訪問着とは?~絵羽模様が基本の社交着で既婚・未婚問わない着物~【着物の種類と買取⑤】

社交着としてうまれた色彩豊かな準礼装です。

色留袖の次にフォーマルなもので、お洒落要素を含ませたものが訪問着です。

明治時代には訪問服と呼ばれていたもので、文字通り訪問用の着物です。

大正時代では、総柄模様や江戸褄と呼ばれる裾模様の着物が定番で既婚・未婚問わずに着られる礼装として使われていました。

昔は公式の訪問用の着物として使われていたので、三つ紋をつけていましたが、今は一つ紋あるいは紋を入れずに仕立てることも多くなっています。
現代では、柄付けによって式典から披露宴、パーティー、お茶会まで幅広く使われており、合わせる帯や小物によりフォーマル度合いが変わってきます。

需要が高く買取市場でも比較的高値で売れる傾向です。

生地と柄模様について

縮緬、綸子、緞子、羽二重、紬等の生地に様々な模様をあしらいます。

肩、袖、裾に絵羽模様をほどこしたものが一般的ですが、全体的に模様をおいたものまで多種多様なものがあります。
現代風のモダンなものから古典的な模様まで幅広く楽しむことが出来ます。

帯・帯揚げ・帯締め

どのような場面かによりますが、正式な場にいくようなときは、袋帯を、パーティーなどの華やかな場所ではそれに合わせた織りの名古屋帯やしゃれ袋帯を使用することもあります。

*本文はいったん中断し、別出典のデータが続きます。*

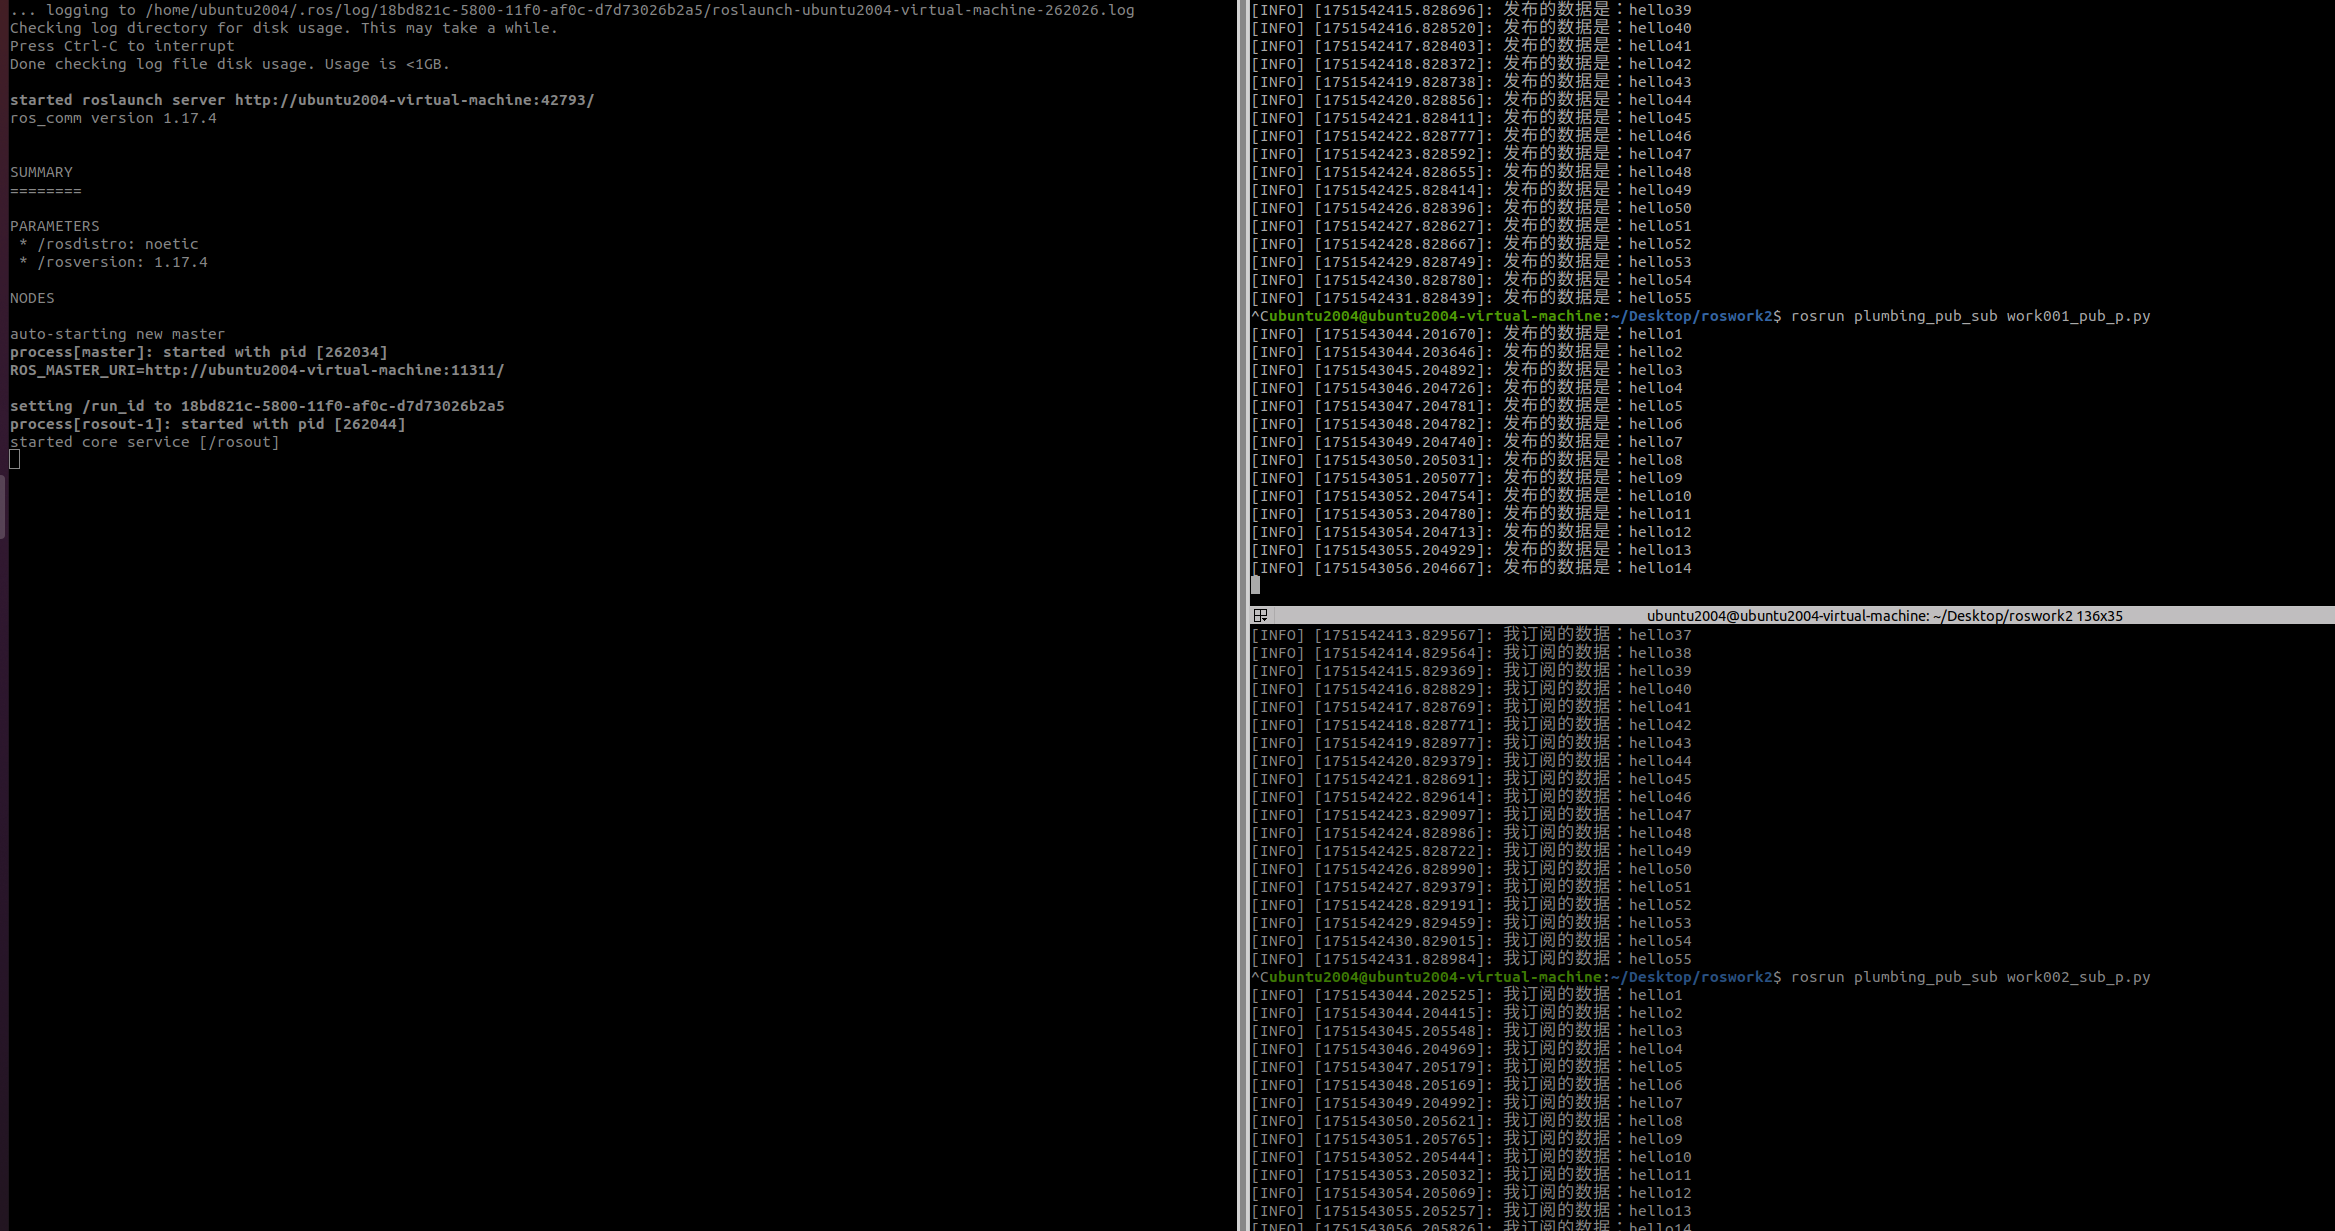Open the roslaunch server URL with port 42793
This screenshot has height=1231, width=2335.
point(414,100)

淡色の絞りの礼装用の帯揚げに、着物に合わせた帯締め、柄色に金・銀があると格式高い装いになります。

長襦袢・襟

着物に合わせて色を選んでも大丈夫ですが、格調高く装う場合は、白を基調とした小物で合わせて白や淡色の長襦袢を使用します。

襟は白半襟、華やかな場では刺繍を使った半襟を合わせても良いでしょう。
だて襟をする場合は、白か色か、用途・場面に合わせて使い分けましょう。

小物(バッグ・扇子・足袋・草履)

特に決まりはありませんが、礼装用のセンスをさしてもいいです。
モダンな柄の訪問着では、ドレスバッグ等を使用しても大丈夫です。

足袋に関しては必ず白足袋にしましょう。
草履は鼻緒と台を同素材にすることで格調高くなりますが、略式では鼻緒が違うものも大丈夫です。

その他知っておくべきこと

華やかなパーティーに着ていくケースでは、指輪やネイル、ピアスも問題ありませんが、正式な場では、他の格の高い着物と同様結婚指輪以外はつけないのが一般的です。

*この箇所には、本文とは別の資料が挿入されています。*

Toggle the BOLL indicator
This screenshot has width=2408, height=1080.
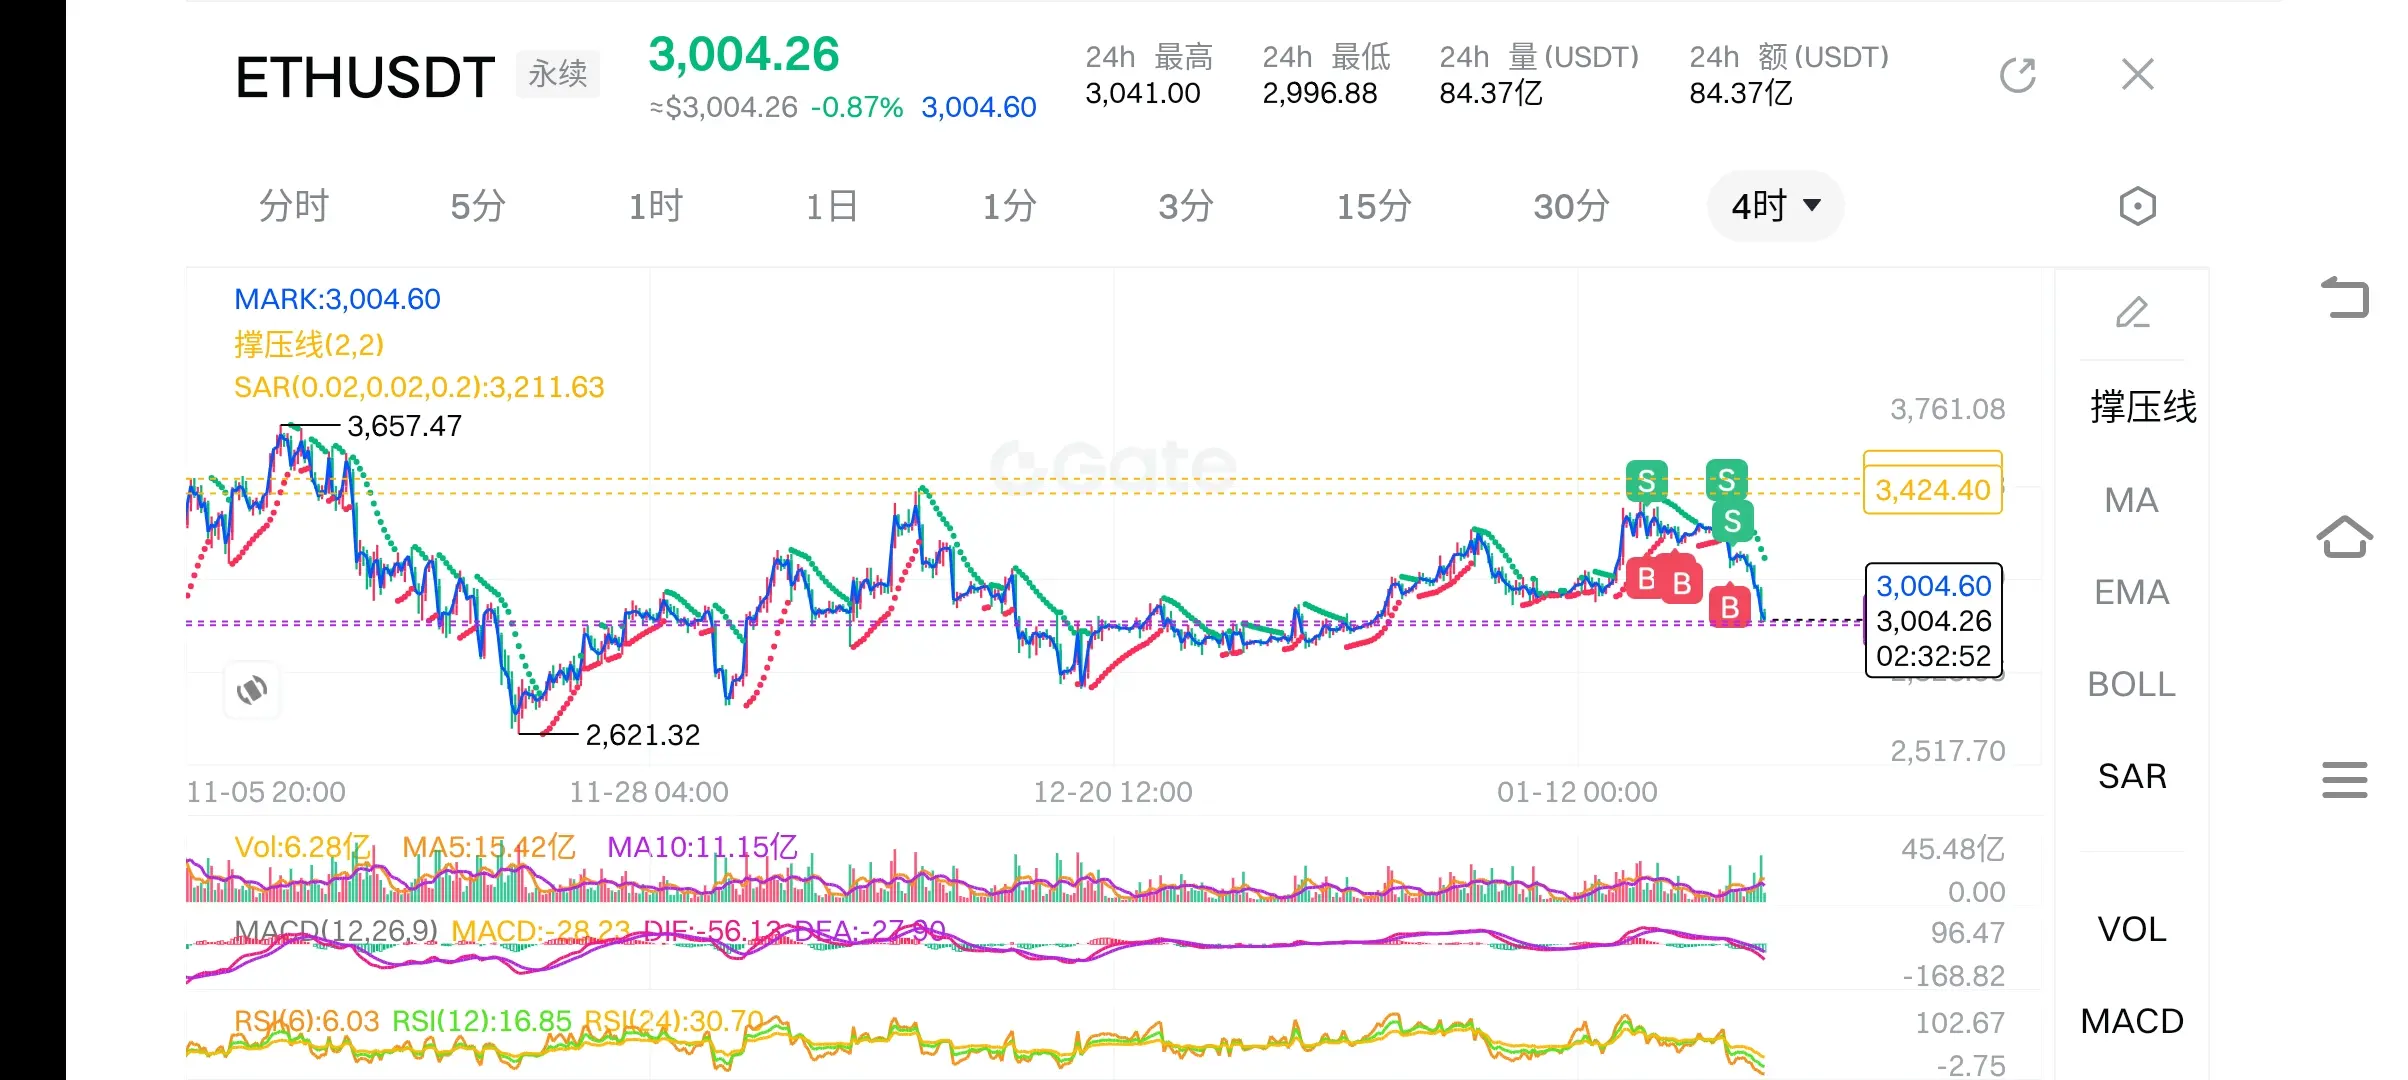coord(2131,684)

紋に関しては、冒頭で記載した通り、現代では無紋のままで準礼装となります。

一つ紋(染め抜き日向一つ紋)で格が上がりますが、ぬい紋の場合格に変わりはありません。

訪問着の買取相場

絹の訪問着であれば状態が悪くなければ1万円程度で売れる傾向にはあるでしょう。

作家物の訪問着となると数十万円等いきますが、一般的に家庭にある着物で売りに出されるようなものの場合、5千円程度~3万円以内が相場です。
1万円であればそれなりに良い値段で売れたと考えて良いかと思いますが、ものによるため、必ず着物専門の買取サービスに依頼するようにしましょう。